The following description of the terms of our securities is not complete and is qualified in its entirety by reference to the Company’s Certificate of Incorporation, as amended (the “Certificate of Incorporation”), the Company’s Second Amended and Restated Bylaws (the “Bylaws”), and the Rights Agreement (as defined below), all of which are exhibits to our Annual Report on Form 10-K.
The holders of common stock are entitled to one vote for each outstanding share of common stock owned by that stockholder on every matter properly submitted to the stockholders for their vote. Generally, all matters to be voted on by stockholders must be approved by a majority in voting power of the stock having voting power present in person or represented by proxy. However, questions governed expressly by provisions of the certificate of incorporation, bylaws, applicable stock exchange rules or applicable law require approval as set forth in the applicable governing document, stock exchange rule or law.
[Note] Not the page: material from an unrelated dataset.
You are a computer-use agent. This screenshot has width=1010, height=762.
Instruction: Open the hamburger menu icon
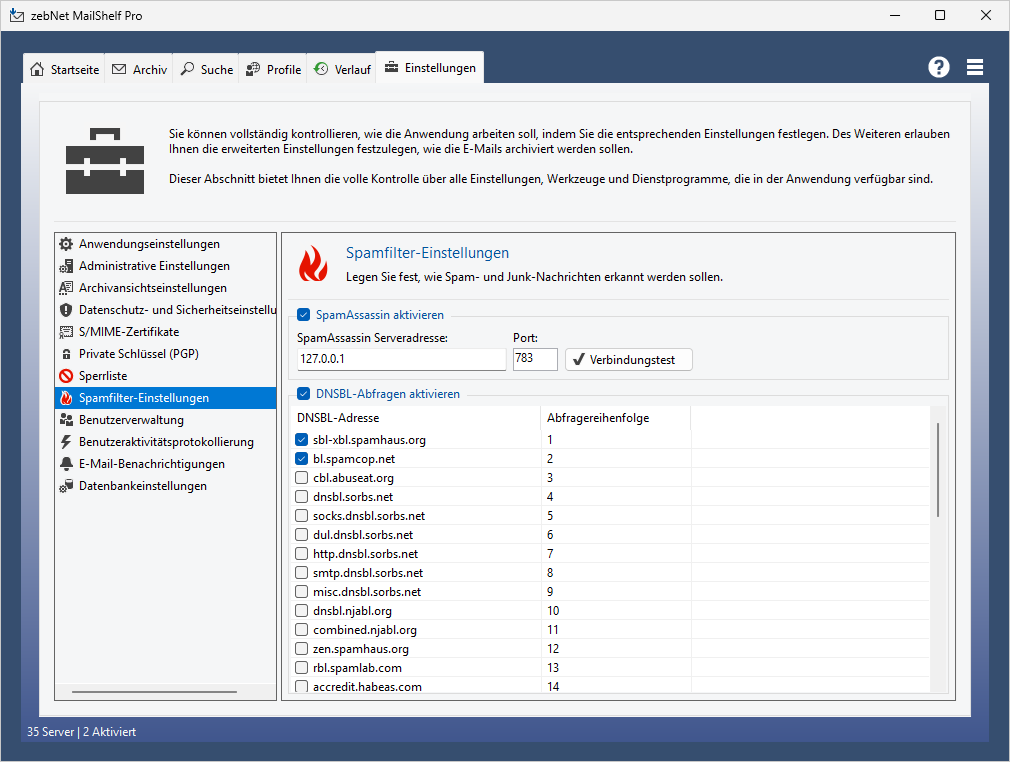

The election of directors shall be by majority of the votes cast (meaning the number of shares voted “for” a nominee must exceed the number of shares voted “against” such nominee) with “abstentions” and “broker non-votes” not counted as a vote cast either “for” or “against” that nominee’s election, and there is no cumulative voting for the election of directors; provided that at a meeting for the election of directors at which there are one or more stockholder nominees, directors shall be elected by a plurality of the votes cast on the election of directors.
The holders of common stock will be entitled to such dividends and other distributions of cash or any other right or property as may be declared by the Board of Directors out of the assets or funds legally available for such dividends or distributions.
In the event of any voluntary or involuntary liquidation, dissolution or winding up of the Company’s affairs, holders of common stock would be entitled to share ratably, based upon the number of shares held, in assets that are legally available for distribution to stockholders after payment of liabilities. If there is any preferred stock outstanding at such time, holders of the preferred stock may be entitled to distribution and/or liquidation preferences.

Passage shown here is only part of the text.